▸ Stored items
- - - - -

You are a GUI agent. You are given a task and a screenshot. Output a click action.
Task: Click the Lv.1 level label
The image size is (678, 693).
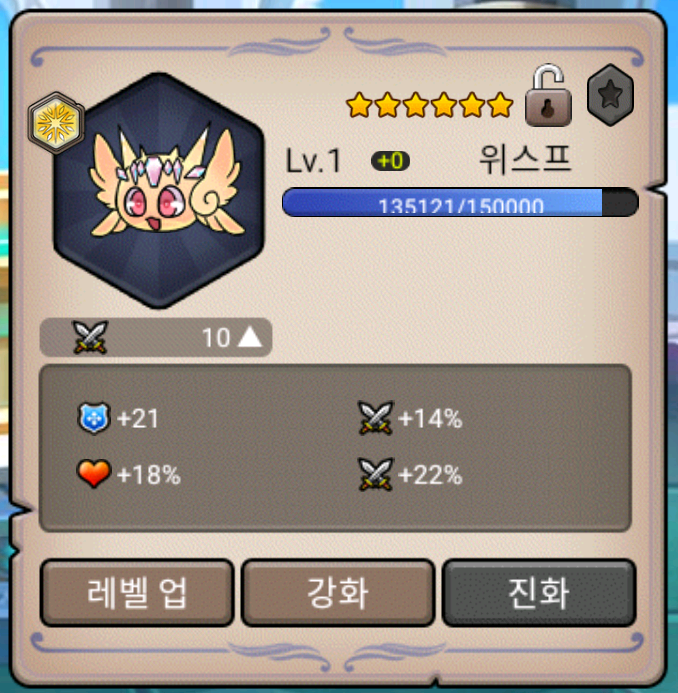click(313, 160)
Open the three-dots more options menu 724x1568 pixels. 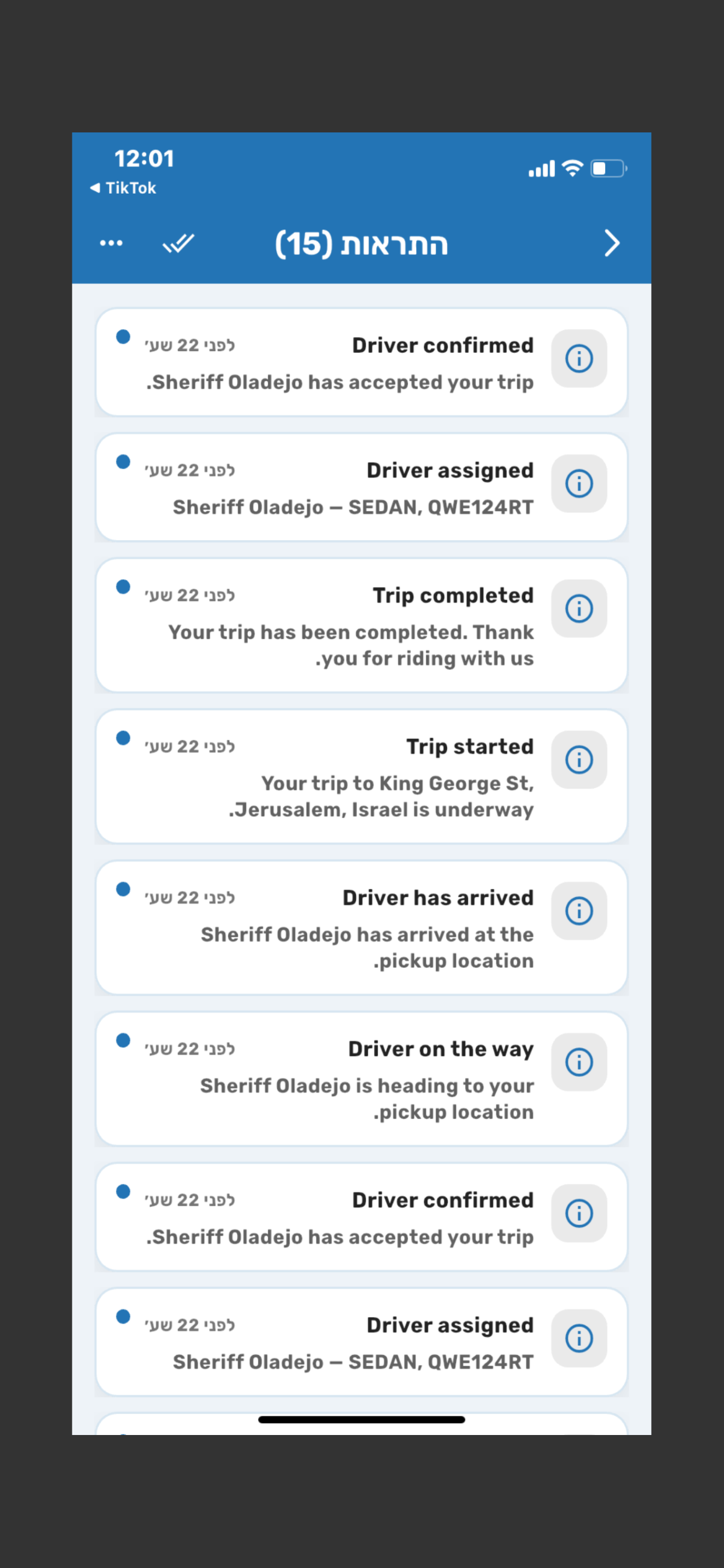pos(111,243)
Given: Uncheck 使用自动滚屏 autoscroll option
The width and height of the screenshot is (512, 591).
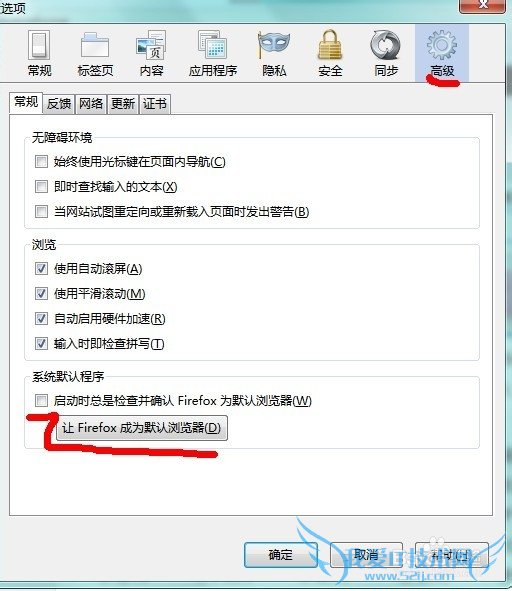Looking at the screenshot, I should tap(41, 269).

- - - - -

▸ TASK
In the records above, find the line that contains "Given: Uncheck 使用自动滚屏 autoscroll option". Print it and every later line exactly, omitting the pictures.

▸ EXERCISE RESPONSE
Given: Uncheck 使用自动滚屏 autoscroll option
The width and height of the screenshot is (512, 591).
Looking at the screenshot, I should tap(41, 269).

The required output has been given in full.